What is expected |
Your copy should repeat each record exactly and contain none of the pictures.

Dataset entries |
=== Begin Enclosure ===

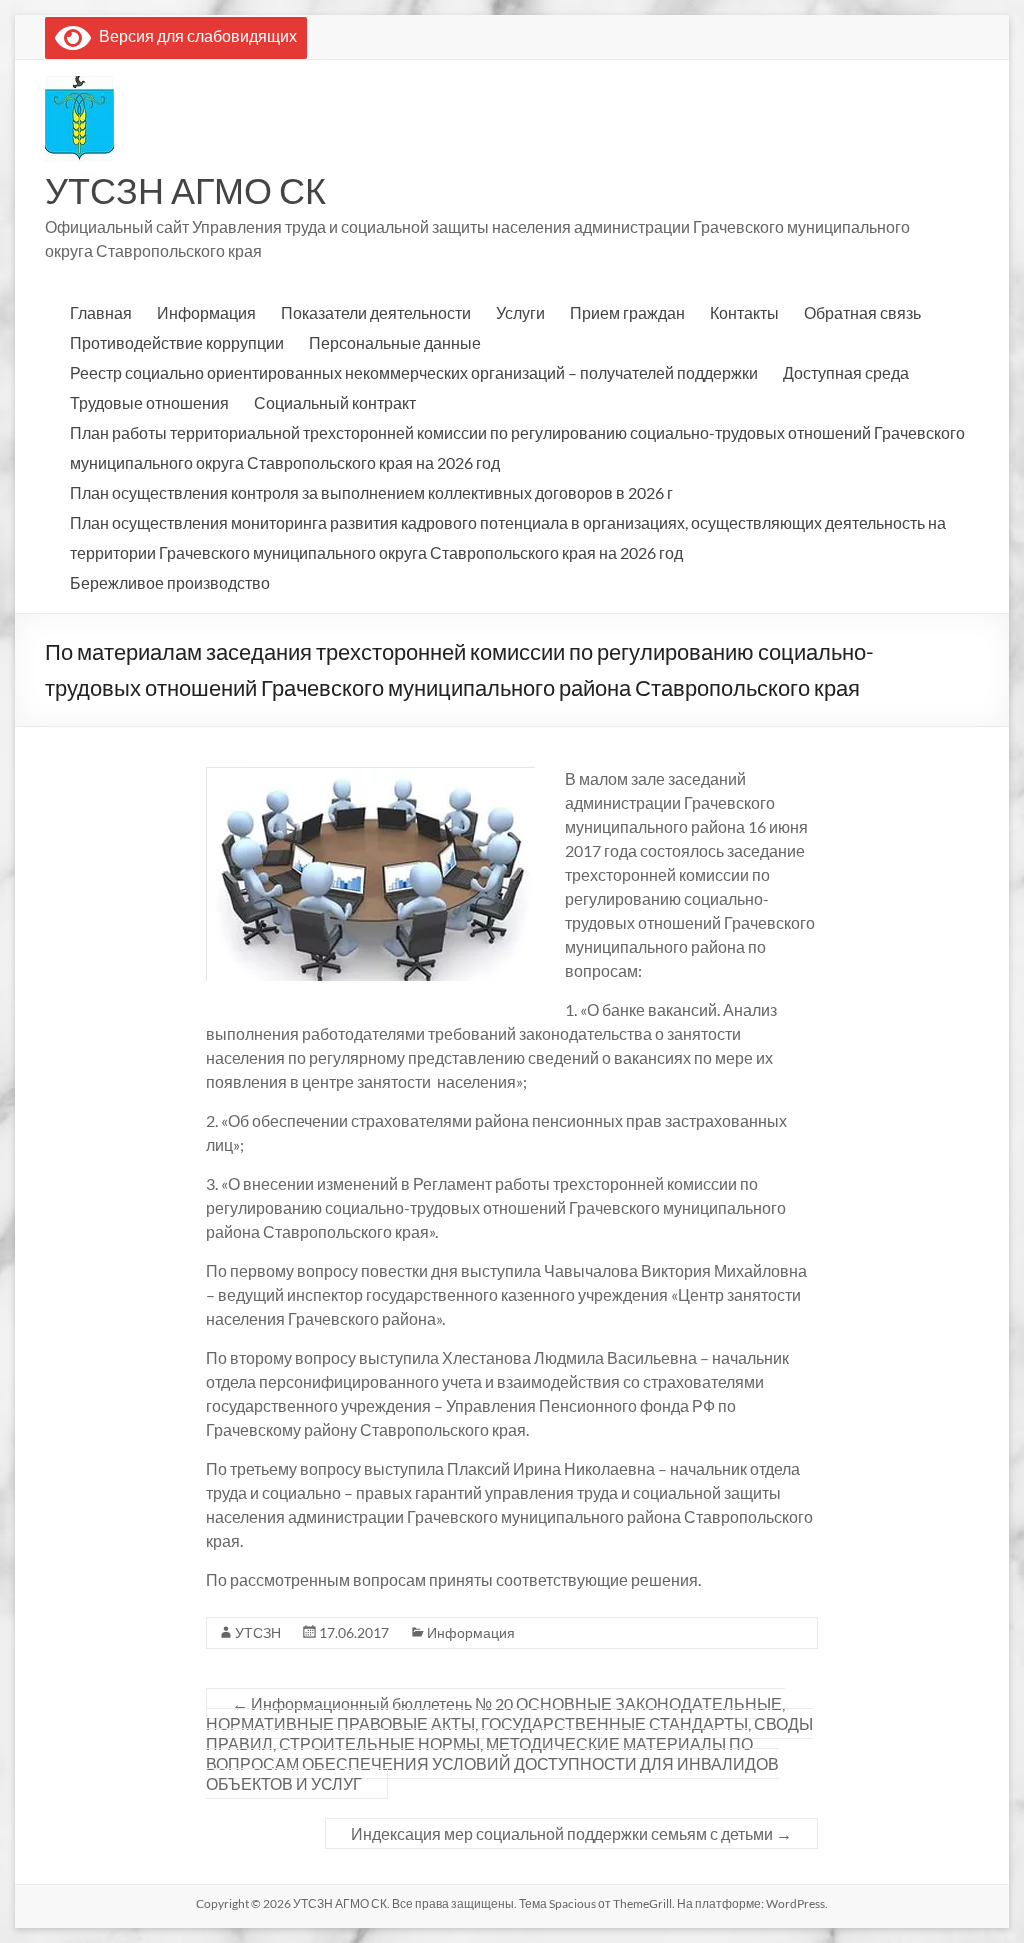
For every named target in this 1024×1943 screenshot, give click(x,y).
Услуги (520, 312)
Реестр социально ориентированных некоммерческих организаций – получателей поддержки (414, 372)
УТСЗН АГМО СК (185, 190)
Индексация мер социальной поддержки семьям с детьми (571, 1833)
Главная (101, 312)
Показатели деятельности (376, 312)
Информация (206, 312)
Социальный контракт (335, 402)
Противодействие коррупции (177, 342)
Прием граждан (627, 312)
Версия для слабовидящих (194, 35)
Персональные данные (395, 342)
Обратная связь (862, 312)
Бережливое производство (170, 582)
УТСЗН (258, 1632)
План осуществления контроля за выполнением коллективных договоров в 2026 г (371, 492)
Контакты (744, 312)
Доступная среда (846, 372)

=== End Enclosure ===

Answer to this exercise |
For every named target in this 1024×1943 screenshot, give click(x,y).
Услуги (520, 312)
Реестр социально ориентированных некоммерческих организаций – получателей поддержки (414, 372)
УТСЗН АГМО СК (185, 190)
Индексация мер социальной поддержки семьям с детьми (571, 1833)
Главная (101, 312)
Показатели деятельности (376, 312)
Информация (206, 312)
Социальный контракт (335, 402)
Противодействие коррупции (177, 342)
Прием граждан (627, 312)
Версия для слабовидящих (194, 35)
Персональные данные (395, 342)
Обратная связь (862, 312)
Бережливое производство (170, 582)
УТСЗН (258, 1632)
План осуществления контроля за выполнением коллективных договоров в 2026 г (371, 492)
Контакты (744, 312)
Доступная среда (846, 372)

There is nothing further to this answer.